WHAT THE EXERCISE ASKS: The data below needs to be returned exactly, line for line.
....
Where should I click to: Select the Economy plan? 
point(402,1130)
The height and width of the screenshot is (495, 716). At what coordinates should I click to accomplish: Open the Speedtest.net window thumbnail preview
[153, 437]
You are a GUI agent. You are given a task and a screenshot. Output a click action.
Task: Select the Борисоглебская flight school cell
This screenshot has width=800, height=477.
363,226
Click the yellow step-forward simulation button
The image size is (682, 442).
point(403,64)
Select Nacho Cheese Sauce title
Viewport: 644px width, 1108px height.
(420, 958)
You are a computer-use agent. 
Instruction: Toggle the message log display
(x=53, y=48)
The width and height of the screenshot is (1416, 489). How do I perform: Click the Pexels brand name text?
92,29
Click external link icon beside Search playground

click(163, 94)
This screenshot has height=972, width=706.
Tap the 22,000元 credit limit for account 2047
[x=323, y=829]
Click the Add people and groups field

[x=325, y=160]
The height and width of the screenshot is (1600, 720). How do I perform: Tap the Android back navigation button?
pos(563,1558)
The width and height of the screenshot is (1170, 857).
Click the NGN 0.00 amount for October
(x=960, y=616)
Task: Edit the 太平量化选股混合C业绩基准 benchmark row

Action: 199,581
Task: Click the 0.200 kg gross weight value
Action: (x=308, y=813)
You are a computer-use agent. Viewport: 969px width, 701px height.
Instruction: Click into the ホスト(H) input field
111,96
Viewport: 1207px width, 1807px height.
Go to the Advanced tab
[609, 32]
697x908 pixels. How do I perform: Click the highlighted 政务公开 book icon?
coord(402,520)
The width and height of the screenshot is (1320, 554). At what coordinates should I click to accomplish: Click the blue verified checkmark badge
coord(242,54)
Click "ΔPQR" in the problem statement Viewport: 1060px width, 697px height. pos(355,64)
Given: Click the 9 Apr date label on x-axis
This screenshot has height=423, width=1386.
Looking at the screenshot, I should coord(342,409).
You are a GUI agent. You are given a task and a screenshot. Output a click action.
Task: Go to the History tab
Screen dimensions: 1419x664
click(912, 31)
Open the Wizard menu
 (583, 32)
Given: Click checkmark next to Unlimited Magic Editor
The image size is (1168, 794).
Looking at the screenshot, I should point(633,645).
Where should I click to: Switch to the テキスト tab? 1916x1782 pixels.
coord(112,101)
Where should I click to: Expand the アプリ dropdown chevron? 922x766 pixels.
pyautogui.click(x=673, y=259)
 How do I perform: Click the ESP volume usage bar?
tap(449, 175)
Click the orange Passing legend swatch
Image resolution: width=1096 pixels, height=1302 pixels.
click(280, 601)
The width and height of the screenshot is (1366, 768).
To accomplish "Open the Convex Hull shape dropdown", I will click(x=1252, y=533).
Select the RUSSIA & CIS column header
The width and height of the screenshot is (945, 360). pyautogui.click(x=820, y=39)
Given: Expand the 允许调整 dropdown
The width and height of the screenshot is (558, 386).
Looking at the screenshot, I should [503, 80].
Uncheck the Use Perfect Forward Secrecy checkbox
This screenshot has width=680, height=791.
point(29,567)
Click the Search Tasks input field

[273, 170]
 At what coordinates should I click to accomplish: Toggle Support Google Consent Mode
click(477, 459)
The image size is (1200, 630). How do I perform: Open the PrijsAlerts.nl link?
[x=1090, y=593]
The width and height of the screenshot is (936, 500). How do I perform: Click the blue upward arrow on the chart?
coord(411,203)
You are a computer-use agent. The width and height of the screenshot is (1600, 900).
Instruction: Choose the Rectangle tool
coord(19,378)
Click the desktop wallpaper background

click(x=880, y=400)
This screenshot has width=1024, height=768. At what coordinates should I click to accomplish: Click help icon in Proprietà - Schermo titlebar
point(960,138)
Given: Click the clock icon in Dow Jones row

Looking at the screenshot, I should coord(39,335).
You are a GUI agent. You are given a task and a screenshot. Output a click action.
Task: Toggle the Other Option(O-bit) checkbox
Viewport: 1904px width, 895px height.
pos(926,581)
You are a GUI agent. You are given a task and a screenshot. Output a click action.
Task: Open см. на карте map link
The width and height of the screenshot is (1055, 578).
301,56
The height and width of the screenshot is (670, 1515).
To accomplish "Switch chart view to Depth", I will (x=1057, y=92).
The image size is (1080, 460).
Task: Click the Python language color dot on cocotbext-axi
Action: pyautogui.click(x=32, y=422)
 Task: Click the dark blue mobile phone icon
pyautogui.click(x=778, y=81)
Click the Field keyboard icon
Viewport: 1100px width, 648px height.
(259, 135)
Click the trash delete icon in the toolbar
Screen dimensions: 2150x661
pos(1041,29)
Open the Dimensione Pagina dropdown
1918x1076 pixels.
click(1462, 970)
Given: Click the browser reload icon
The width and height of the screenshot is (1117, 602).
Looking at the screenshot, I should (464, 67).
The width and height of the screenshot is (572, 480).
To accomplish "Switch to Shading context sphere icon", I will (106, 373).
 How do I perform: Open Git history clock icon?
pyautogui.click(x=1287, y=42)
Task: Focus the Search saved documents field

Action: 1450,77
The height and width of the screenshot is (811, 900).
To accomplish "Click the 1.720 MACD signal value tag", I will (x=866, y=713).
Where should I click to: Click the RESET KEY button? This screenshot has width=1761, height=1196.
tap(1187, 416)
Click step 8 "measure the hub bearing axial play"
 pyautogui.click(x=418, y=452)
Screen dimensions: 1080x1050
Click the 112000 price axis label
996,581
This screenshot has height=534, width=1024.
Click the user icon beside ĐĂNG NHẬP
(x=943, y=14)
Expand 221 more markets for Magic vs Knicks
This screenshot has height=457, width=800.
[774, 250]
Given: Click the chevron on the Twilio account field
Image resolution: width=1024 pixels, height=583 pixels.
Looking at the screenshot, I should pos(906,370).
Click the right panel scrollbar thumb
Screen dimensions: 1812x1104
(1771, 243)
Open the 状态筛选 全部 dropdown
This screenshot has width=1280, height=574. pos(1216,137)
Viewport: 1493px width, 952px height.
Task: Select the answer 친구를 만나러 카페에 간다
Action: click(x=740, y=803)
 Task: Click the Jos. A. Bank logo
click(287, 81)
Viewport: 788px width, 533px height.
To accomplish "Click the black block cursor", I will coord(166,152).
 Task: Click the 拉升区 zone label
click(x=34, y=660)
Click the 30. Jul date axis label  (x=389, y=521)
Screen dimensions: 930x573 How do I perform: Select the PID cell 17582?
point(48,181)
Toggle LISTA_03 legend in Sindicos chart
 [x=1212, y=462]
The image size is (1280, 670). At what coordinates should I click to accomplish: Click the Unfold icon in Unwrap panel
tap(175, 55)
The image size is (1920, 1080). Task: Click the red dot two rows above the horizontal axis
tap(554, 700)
....
RESPONSE AREA:
Where should I click to: Select the Economy plan? 
point(402,1130)
The height and width of the screenshot is (495, 716). At what coordinates should I click to accomplish: Open the Speedtest.net window thumbnail preview
[153, 437]
You are a GUI agent. You are given a task and a screenshot. Output a click action.
Task: Select the Борисоглебская flight school cell
This screenshot has width=800, height=477.
363,226
Click the yellow step-forward simulation button
The image size is (682, 442).
point(403,64)
Select Nacho Cheese Sauce title
Viewport: 644px width, 1108px height.
(420, 958)
You are a computer-use agent. 
Instruction: Toggle the message log display
(x=53, y=48)
The width and height of the screenshot is (1416, 489). How do I perform: Click the Pexels brand name text?
92,29
Click external link icon beside Search playground

click(163, 94)
This screenshot has height=972, width=706.
Tap the 22,000元 credit limit for account 2047
[x=323, y=829]
Click the Add people and groups field

[x=325, y=160]
The height and width of the screenshot is (1600, 720). How do I perform: Tap the Android back navigation button?
pos(563,1558)
The width and height of the screenshot is (1170, 857).
Click the NGN 0.00 amount for October
(x=960, y=616)
Task: Edit the 太平量化选股混合C业绩基准 benchmark row

Action: 199,581
Task: Click the 0.200 kg gross weight value
Action: (x=308, y=813)
You are a computer-use agent. Viewport: 969px width, 701px height.
Instruction: Click into the ホスト(H) input field
111,96
Viewport: 1207px width, 1807px height.
Go to the Advanced tab
[609, 32]
697x908 pixels. How do I perform: Click the highlighted 政务公开 book icon?
coord(402,520)
The width and height of the screenshot is (1320, 554). At what coordinates should I click to accomplish: Click the blue verified checkmark badge
coord(242,54)
Click "ΔPQR" in the problem statement Viewport: 1060px width, 697px height. pos(355,64)
Given: Click the 9 Apr date label on x-axis
This screenshot has height=423, width=1386.
Looking at the screenshot, I should coord(342,409).
You are a GUI agent. You are given a task and a screenshot. Output a click action.
Task: Go to the History tab
Screen dimensions: 1419x664
click(912, 31)
Open the Wizard menu
 (583, 32)
Given: Click checkmark next to Unlimited Magic Editor
The image size is (1168, 794).
Looking at the screenshot, I should point(633,645).
Where should I click to: Switch to the テキスト tab? 1916x1782 pixels.
coord(112,101)
Where should I click to: Expand the アプリ dropdown chevron? 922x766 pixels.
pyautogui.click(x=673, y=259)
 How do I perform: Click the ESP volume usage bar?
tap(449, 175)
Click the orange Passing legend swatch
Image resolution: width=1096 pixels, height=1302 pixels.
click(280, 601)
The width and height of the screenshot is (1366, 768).
To accomplish "Open the Convex Hull shape dropdown", I will click(x=1252, y=533).
Select the RUSSIA & CIS column header
The width and height of the screenshot is (945, 360). pyautogui.click(x=820, y=39)
Given: Expand the 允许调整 dropdown
The width and height of the screenshot is (558, 386).
Looking at the screenshot, I should [503, 80].
Uncheck the Use Perfect Forward Secrecy checkbox
This screenshot has width=680, height=791.
point(29,567)
Click the Search Tasks input field

[273, 170]
 At what coordinates should I click to accomplish: Toggle Support Google Consent Mode
click(477, 459)
The image size is (1200, 630). How do I perform: Open the PrijsAlerts.nl link?
[x=1090, y=593]
The width and height of the screenshot is (936, 500). How do I perform: Click the blue upward arrow on the chart?
coord(411,203)
You are a computer-use agent. The width and height of the screenshot is (1600, 900).
Instruction: Choose the Rectangle tool
coord(19,378)
Click the desktop wallpaper background

click(x=880, y=400)
This screenshot has width=1024, height=768. At what coordinates should I click to accomplish: Click help icon in Proprietà - Schermo titlebar
point(960,138)
Given: Click the clock icon in Dow Jones row

Looking at the screenshot, I should coord(39,335).
You are a GUI agent. You are given a task and a screenshot. Output a click action.
Task: Toggle the Other Option(O-bit) checkbox
Viewport: 1904px width, 895px height.
pos(926,581)
You are a GUI agent. You are given a task and a screenshot. Output a click action.
Task: Open см. на карте map link
The width and height of the screenshot is (1055, 578).
301,56
The height and width of the screenshot is (670, 1515).
To accomplish "Switch chart view to Depth", I will (x=1057, y=92).
The image size is (1080, 460).
Task: Click the Python language color dot on cocotbext-axi
Action: pyautogui.click(x=32, y=422)
 Task: Click the dark blue mobile phone icon
pyautogui.click(x=778, y=81)
Click the Field keyboard icon
Viewport: 1100px width, 648px height.
(259, 135)
Click the trash delete icon in the toolbar
Screen dimensions: 2150x661
pos(1041,29)
Open the Dimensione Pagina dropdown
1918x1076 pixels.
click(1462, 970)
Given: Click the browser reload icon
The width and height of the screenshot is (1117, 602).
Looking at the screenshot, I should (464, 67).
The width and height of the screenshot is (572, 480).
To accomplish "Switch to Shading context sphere icon", I will (106, 373).
 How do I perform: Open Git history clock icon?
pyautogui.click(x=1287, y=42)
Task: Focus the Search saved documents field

Action: 1450,77
The height and width of the screenshot is (811, 900).
To accomplish "Click the 1.720 MACD signal value tag", I will (x=866, y=713).
Where should I click to: Click the RESET KEY button? This screenshot has width=1761, height=1196.
tap(1187, 416)
Click step 8 "measure the hub bearing axial play"
 pyautogui.click(x=418, y=452)
Screen dimensions: 1080x1050
Click the 112000 price axis label
996,581
This screenshot has height=534, width=1024.
Click the user icon beside ĐĂNG NHẬP
(x=943, y=14)
Expand 221 more markets for Magic vs Knicks
This screenshot has height=457, width=800.
[774, 250]
Given: Click the chevron on the Twilio account field
Image resolution: width=1024 pixels, height=583 pixels.
Looking at the screenshot, I should pos(906,370).
Click the right panel scrollbar thumb
Screen dimensions: 1812x1104
(1771, 243)
Open the 状态筛选 全部 dropdown
This screenshot has width=1280, height=574. pos(1216,137)
Viewport: 1493px width, 952px height.
Task: Select the answer 친구를 만나러 카페에 간다
Action: click(x=740, y=803)
 Task: Click the Jos. A. Bank logo
click(287, 81)
Viewport: 788px width, 533px height.
To accomplish "Click the black block cursor", I will coord(166,152).
 Task: Click the 拉升区 zone label
click(x=34, y=660)
Click the 30. Jul date axis label  (x=389, y=521)
Screen dimensions: 930x573 How do I perform: Select the PID cell 17582?
point(48,181)
Toggle LISTA_03 legend in Sindicos chart
 [x=1212, y=462]
The image size is (1280, 670). At what coordinates should I click to accomplish: Click the Unfold icon in Unwrap panel
tap(175, 55)
The image size is (1920, 1080). Task: Click the red dot two rows above the horizontal axis
tap(554, 700)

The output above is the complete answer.